Fringe: “Safe”

Memories…

Fringe

NBC, Tuesdays, 9/10 E/C
“Safe”

Written by David H. Goodman & Jason Cahill
Directed by Michael Zinberg

Just when you thought things couldn’t get any weirder. — Peter Bishop

Now this is science fiction! I was absolutely thrilled by this week’s episode, which starts out with bank robbers using a machine we saw two episodes ago to walk through the walls of a bank. Supposedly, the device vibrates the molecules of the solid wall and steel vaulting in such a way that the human body can pass through it–but only during a brief window before the wall re-solidifies. One unfortunate robber gets stuck halfway through the wall, with fatal results. Even better, by the end of the episode, we learn that this is only one of a series of vault robberies designed to retrieve the components of an even more awesome machine, one designed by (wait for it) Doctor Walter Bishop himself. The world of Fringe gets smaller every day.

The B story, Olivia’s ongoing struggle with the memories planted in her head, bore awesome fruit when she recognized the man in the wall and tracked down his widow, who confirmed that Olivia’s memory of a friendship with the deceased was actually John Scott’s memory, now masquerading as her own. I can imagine how unsettling it must be to be unable to trust your own memory. Olivia’s unstable memory is going to play an important role in the ongoing arc, I am quite sure.

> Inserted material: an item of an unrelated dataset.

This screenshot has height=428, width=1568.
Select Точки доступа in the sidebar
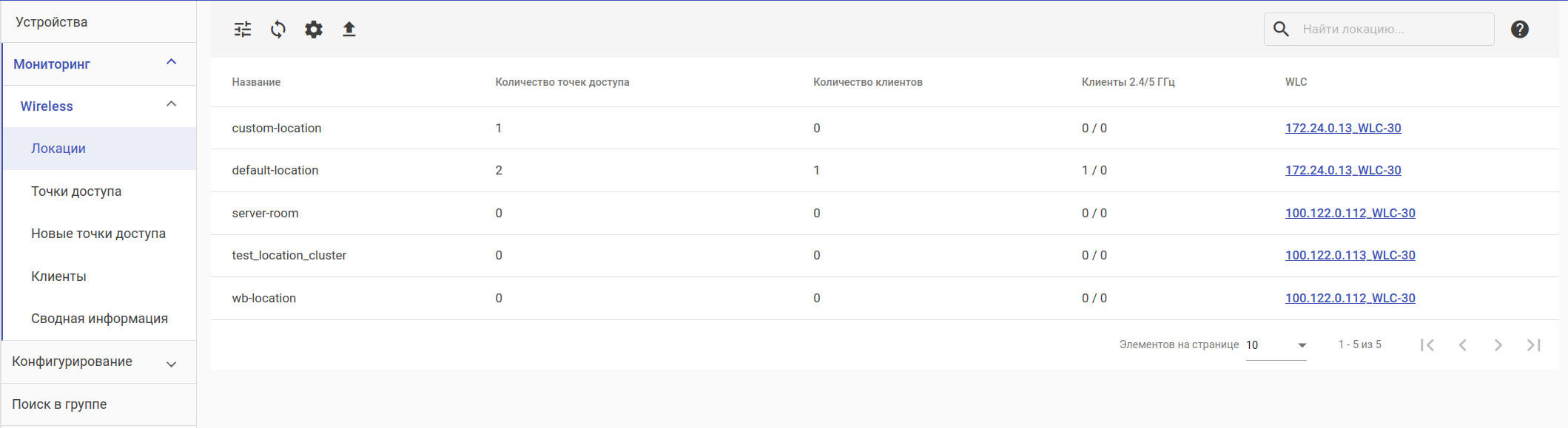pyautogui.click(x=76, y=191)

Olivia is not the only one with memory problems; Walter Bishop keeps consistently forgetting important things (such as the fact that the targeted safe deposit boxes were his, not to mention what he put in them) or remembering things wrong (the toys in the box belong to him, not to his son). And then there are the gray areas where neither he nor Peter know what the truth is, such as his memory of Peter’s near-fatal illness, an event Peter does not remember (not to be wondered at, what with his dad hooking his brain up to battery chargers on a regular basis). Even dead men have memory problems; a technician downloading the late John Scott’s memories tells Nina Sharp that only Olivia has the memories they’re seeking. So it appears that Olivia, like NBC’s Chuck, has an entire database in her head. Nor is Nina the only one after those memories; it doesn’t take long for the bank robbers to get a kidnapping assignment from their fearless leader, the imprisoned Mr. Jones of three weeks ago.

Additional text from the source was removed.